Records from a dataset:
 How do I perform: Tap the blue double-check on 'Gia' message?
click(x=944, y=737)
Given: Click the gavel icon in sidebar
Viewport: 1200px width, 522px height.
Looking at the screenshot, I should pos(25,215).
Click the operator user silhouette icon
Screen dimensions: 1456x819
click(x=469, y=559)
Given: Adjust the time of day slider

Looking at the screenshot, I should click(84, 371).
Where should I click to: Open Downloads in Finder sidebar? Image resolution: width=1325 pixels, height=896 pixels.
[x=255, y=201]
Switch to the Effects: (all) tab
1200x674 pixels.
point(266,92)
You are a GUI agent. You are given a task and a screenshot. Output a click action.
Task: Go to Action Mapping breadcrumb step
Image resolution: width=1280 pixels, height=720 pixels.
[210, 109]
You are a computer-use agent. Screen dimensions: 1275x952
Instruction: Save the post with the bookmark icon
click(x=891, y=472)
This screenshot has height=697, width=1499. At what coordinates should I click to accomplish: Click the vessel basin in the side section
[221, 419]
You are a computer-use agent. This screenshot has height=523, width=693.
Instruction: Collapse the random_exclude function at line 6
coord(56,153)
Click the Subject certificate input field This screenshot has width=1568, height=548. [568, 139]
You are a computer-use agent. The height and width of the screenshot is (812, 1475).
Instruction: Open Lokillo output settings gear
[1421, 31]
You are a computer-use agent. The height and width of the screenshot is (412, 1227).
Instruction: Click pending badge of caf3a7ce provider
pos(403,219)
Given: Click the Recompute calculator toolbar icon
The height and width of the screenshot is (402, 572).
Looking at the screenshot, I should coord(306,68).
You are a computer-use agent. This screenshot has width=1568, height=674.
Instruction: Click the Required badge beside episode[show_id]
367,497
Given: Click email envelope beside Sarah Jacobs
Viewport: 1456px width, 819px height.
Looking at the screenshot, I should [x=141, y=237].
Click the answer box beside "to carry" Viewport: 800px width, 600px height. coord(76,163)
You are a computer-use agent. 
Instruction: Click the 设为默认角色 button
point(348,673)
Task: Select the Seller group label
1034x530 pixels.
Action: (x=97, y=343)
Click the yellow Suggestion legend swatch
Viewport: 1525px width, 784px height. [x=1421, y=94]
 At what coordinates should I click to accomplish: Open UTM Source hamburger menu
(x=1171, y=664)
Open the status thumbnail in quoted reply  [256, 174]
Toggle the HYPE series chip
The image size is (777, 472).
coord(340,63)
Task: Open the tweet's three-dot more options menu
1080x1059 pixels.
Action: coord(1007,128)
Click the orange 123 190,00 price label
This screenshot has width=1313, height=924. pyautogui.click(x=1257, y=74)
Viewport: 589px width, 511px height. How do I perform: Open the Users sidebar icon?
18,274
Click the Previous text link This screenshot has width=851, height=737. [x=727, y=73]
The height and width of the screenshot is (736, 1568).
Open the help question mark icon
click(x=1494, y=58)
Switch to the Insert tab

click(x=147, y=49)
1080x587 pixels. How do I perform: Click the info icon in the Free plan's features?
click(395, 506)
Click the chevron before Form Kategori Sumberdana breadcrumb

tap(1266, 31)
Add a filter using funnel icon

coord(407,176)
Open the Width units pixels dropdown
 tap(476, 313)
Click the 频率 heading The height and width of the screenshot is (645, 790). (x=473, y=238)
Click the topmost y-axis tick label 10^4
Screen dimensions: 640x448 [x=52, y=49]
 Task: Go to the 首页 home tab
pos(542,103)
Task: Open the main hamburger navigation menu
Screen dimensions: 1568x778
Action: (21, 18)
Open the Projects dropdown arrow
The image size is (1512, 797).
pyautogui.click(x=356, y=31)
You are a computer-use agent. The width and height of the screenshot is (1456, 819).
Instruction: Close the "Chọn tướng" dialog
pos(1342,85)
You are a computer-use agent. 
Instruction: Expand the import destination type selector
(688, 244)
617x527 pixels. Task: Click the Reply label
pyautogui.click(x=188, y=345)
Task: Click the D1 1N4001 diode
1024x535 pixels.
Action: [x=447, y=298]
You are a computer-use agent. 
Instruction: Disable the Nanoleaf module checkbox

■ **Work to complete**
Copy these records line for line, with nothing changed.

■ **Expected answer**
 How do I perform: Tap the blue double-check on 'Gia' message?
click(x=944, y=737)
Given: Click the gavel icon in sidebar
Viewport: 1200px width, 522px height.
Looking at the screenshot, I should pos(25,215).
Click the operator user silhouette icon
Screen dimensions: 1456x819
click(x=469, y=559)
Given: Adjust the time of day slider

Looking at the screenshot, I should click(84, 371).
Where should I click to: Open Downloads in Finder sidebar? Image resolution: width=1325 pixels, height=896 pixels.
[x=255, y=201]
Switch to the Effects: (all) tab
1200x674 pixels.
point(266,92)
You are a GUI agent. You are given a task and a screenshot. Output a click action.
Task: Go to Action Mapping breadcrumb step
Image resolution: width=1280 pixels, height=720 pixels.
[210, 109]
You are a computer-use agent. Screen dimensions: 1275x952
Instruction: Save the post with the bookmark icon
click(x=891, y=472)
This screenshot has height=697, width=1499. At what coordinates should I click to accomplish: Click the vessel basin in the side section
[221, 419]
You are a computer-use agent. This screenshot has height=523, width=693.
Instruction: Collapse the random_exclude function at line 6
coord(56,153)
Click the Subject certificate input field This screenshot has width=1568, height=548. [568, 139]
You are a computer-use agent. The height and width of the screenshot is (812, 1475).
Instruction: Open Lokillo output settings gear
[1421, 31]
You are a computer-use agent. The height and width of the screenshot is (412, 1227).
Instruction: Click pending badge of caf3a7ce provider
pos(403,219)
Given: Click the Recompute calculator toolbar icon
The height and width of the screenshot is (402, 572).
Looking at the screenshot, I should coord(306,68).
You are a computer-use agent. This screenshot has width=1568, height=674.
Instruction: Click the Required badge beside episode[show_id]
367,497
Given: Click email envelope beside Sarah Jacobs
Viewport: 1456px width, 819px height.
Looking at the screenshot, I should [x=141, y=237].
Click the answer box beside "to carry" Viewport: 800px width, 600px height. coord(76,163)
You are a computer-use agent. 
Instruction: Click the 设为默认角色 button
point(348,673)
Task: Select the Seller group label
1034x530 pixels.
Action: (x=97, y=343)
Click the yellow Suggestion legend swatch
Viewport: 1525px width, 784px height. [x=1421, y=94]
 At what coordinates should I click to accomplish: Open UTM Source hamburger menu
(x=1171, y=664)
Open the status thumbnail in quoted reply  [256, 174]
Toggle the HYPE series chip
The image size is (777, 472).
coord(340,63)
Task: Open the tweet's three-dot more options menu
1080x1059 pixels.
Action: coord(1007,128)
Click the orange 123 190,00 price label
This screenshot has width=1313, height=924. pyautogui.click(x=1257, y=74)
Viewport: 589px width, 511px height. How do I perform: Open the Users sidebar icon?
18,274
Click the Previous text link This screenshot has width=851, height=737. [x=727, y=73]
The height and width of the screenshot is (736, 1568).
Open the help question mark icon
click(x=1494, y=58)
Switch to the Insert tab

click(x=147, y=49)
1080x587 pixels. How do I perform: Click the info icon in the Free plan's features?
click(395, 506)
Click the chevron before Form Kategori Sumberdana breadcrumb

tap(1266, 31)
Add a filter using funnel icon

coord(407,176)
Open the Width units pixels dropdown
 tap(476, 313)
Click the 频率 heading The height and width of the screenshot is (645, 790). (x=473, y=238)
Click the topmost y-axis tick label 10^4
Screen dimensions: 640x448 [x=52, y=49]
 Task: Go to the 首页 home tab
pos(542,103)
Task: Open the main hamburger navigation menu
Screen dimensions: 1568x778
Action: (21, 18)
Open the Projects dropdown arrow
The image size is (1512, 797).
pyautogui.click(x=356, y=31)
You are a computer-use agent. The width and height of the screenshot is (1456, 819).
Instruction: Close the "Chọn tướng" dialog
pos(1342,85)
You are a computer-use agent. 
Instruction: Expand the import destination type selector
(688, 244)
617x527 pixels. Task: Click the Reply label
pyautogui.click(x=188, y=345)
Task: Click the D1 1N4001 diode
1024x535 pixels.
Action: [x=447, y=298]
You are a computer-use agent. 
Instruction: Disable the Nanoleaf module checkbox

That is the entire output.